RECORDS FOR THE TASK START

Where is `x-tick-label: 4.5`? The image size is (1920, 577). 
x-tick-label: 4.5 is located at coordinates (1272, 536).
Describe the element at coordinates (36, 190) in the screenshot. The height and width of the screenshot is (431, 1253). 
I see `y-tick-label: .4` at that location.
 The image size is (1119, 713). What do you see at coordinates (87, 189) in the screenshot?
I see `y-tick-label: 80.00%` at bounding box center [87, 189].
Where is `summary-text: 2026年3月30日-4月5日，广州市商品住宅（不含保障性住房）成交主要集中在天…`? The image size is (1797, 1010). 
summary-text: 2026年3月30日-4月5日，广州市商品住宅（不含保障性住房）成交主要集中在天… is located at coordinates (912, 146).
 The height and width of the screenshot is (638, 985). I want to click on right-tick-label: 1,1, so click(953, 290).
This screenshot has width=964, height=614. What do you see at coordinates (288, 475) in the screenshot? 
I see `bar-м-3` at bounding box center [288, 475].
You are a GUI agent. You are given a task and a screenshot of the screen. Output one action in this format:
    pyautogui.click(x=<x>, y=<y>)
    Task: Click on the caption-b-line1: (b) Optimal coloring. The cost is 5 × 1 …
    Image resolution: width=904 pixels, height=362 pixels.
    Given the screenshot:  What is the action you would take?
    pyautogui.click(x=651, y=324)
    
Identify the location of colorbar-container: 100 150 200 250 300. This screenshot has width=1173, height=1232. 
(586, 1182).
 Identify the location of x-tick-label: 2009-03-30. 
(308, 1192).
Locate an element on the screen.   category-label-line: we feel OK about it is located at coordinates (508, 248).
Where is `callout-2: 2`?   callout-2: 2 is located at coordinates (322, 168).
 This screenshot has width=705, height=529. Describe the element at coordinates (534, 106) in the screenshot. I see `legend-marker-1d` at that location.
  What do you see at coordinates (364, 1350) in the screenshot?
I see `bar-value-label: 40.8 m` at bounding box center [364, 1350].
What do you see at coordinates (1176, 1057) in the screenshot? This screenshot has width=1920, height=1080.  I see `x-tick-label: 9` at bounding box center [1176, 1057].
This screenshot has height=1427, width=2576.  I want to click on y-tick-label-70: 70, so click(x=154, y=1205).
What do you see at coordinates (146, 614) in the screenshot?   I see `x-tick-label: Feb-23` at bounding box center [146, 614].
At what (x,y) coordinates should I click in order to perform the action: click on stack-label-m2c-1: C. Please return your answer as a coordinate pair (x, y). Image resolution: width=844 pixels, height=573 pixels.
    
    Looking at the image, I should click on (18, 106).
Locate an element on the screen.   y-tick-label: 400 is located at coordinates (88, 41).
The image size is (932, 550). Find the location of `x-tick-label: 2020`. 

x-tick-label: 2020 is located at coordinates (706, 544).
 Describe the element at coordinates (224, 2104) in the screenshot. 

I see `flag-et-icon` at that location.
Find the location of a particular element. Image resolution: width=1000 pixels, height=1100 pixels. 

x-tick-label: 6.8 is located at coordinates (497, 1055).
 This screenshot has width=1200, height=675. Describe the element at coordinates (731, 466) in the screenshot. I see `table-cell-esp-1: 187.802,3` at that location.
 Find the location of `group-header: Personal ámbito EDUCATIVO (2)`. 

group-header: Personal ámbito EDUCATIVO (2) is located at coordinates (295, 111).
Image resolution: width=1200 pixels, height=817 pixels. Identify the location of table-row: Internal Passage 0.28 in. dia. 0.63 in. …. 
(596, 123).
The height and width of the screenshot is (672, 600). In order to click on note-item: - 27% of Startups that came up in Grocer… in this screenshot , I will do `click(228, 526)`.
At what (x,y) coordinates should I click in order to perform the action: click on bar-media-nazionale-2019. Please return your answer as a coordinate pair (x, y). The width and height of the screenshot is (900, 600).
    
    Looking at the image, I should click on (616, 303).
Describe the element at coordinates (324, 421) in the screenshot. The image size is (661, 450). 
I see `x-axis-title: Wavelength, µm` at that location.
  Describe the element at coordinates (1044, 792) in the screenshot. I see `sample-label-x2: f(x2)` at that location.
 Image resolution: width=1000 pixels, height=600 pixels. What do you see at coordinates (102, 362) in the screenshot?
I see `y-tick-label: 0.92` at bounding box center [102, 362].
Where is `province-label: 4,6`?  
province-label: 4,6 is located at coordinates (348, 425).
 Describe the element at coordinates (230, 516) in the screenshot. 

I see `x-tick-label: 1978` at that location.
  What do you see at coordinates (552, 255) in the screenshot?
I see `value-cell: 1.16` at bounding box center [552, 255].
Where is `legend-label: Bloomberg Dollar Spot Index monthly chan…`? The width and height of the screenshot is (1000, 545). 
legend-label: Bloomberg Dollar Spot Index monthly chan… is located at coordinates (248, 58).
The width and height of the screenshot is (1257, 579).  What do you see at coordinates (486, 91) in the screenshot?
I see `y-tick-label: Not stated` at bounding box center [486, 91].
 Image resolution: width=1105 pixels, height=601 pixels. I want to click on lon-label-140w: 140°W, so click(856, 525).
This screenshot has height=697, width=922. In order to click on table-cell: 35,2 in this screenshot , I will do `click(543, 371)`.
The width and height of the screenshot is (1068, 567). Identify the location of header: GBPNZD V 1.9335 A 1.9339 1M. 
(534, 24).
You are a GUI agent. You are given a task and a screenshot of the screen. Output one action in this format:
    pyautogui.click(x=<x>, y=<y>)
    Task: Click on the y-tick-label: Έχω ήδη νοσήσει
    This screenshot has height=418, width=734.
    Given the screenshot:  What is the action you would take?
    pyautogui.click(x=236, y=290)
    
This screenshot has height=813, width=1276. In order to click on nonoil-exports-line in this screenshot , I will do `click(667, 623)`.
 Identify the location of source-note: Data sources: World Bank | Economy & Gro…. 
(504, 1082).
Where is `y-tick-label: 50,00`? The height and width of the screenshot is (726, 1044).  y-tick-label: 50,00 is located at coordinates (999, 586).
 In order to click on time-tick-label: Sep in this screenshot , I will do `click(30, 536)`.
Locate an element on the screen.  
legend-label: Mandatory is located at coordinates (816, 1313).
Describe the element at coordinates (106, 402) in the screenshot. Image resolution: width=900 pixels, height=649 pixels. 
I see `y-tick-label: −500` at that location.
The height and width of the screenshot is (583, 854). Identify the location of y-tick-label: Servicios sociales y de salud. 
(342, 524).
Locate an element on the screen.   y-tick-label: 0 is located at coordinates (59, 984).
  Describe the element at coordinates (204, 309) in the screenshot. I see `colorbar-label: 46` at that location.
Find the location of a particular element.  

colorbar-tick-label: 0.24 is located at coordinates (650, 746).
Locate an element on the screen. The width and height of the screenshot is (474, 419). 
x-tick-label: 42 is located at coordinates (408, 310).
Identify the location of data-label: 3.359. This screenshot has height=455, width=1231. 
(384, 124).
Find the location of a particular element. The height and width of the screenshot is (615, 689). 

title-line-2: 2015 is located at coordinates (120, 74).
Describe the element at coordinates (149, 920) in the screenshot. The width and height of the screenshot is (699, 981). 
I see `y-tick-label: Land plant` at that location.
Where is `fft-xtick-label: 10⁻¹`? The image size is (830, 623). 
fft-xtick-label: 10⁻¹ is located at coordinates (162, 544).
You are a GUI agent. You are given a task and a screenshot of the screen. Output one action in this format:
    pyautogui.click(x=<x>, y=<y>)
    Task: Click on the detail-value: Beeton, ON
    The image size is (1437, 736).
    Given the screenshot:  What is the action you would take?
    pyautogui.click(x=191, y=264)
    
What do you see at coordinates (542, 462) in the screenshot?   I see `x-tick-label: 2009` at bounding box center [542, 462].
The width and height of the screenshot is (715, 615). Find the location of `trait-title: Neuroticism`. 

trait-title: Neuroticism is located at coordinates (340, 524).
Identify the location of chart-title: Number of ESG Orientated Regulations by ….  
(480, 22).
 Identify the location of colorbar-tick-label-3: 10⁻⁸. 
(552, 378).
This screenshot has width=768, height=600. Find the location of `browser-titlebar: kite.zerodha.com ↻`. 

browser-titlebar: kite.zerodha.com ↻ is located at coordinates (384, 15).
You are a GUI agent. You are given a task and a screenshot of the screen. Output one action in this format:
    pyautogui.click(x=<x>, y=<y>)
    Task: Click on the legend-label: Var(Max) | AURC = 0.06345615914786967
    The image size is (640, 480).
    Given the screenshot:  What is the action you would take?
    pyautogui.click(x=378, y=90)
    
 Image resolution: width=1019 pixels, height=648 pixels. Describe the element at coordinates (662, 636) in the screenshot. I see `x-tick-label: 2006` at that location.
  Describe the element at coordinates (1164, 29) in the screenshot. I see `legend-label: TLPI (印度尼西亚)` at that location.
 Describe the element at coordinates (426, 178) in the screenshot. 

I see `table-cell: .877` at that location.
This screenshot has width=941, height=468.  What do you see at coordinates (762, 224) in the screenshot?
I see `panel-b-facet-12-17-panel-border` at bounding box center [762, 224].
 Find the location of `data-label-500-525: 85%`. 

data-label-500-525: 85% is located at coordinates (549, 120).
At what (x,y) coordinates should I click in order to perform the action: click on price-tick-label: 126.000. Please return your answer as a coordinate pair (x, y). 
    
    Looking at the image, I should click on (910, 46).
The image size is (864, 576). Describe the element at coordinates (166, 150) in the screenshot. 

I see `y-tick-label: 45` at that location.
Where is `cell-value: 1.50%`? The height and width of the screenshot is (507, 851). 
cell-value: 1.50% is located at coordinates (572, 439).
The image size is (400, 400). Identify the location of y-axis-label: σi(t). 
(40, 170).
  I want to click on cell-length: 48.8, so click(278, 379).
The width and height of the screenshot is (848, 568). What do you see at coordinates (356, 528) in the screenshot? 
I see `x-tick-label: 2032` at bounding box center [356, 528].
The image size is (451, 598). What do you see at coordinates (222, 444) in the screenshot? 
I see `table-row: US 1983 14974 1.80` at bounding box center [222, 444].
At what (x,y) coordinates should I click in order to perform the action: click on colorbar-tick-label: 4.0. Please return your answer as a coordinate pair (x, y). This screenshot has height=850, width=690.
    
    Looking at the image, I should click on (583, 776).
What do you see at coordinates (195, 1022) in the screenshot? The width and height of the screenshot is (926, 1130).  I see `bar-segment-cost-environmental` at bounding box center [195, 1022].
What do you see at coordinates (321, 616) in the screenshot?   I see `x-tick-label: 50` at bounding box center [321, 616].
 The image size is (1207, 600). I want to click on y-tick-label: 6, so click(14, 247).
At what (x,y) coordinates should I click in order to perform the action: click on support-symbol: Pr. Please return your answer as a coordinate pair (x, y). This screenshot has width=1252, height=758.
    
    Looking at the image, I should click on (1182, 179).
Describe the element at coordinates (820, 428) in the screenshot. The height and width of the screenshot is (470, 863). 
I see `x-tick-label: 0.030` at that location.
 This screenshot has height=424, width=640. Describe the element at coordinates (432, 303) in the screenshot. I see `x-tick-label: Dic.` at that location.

RECORDS FOR THE TASK END

Count the lines of the material above that contain the string "axis", matching case exactly, and reply with the number alone.

2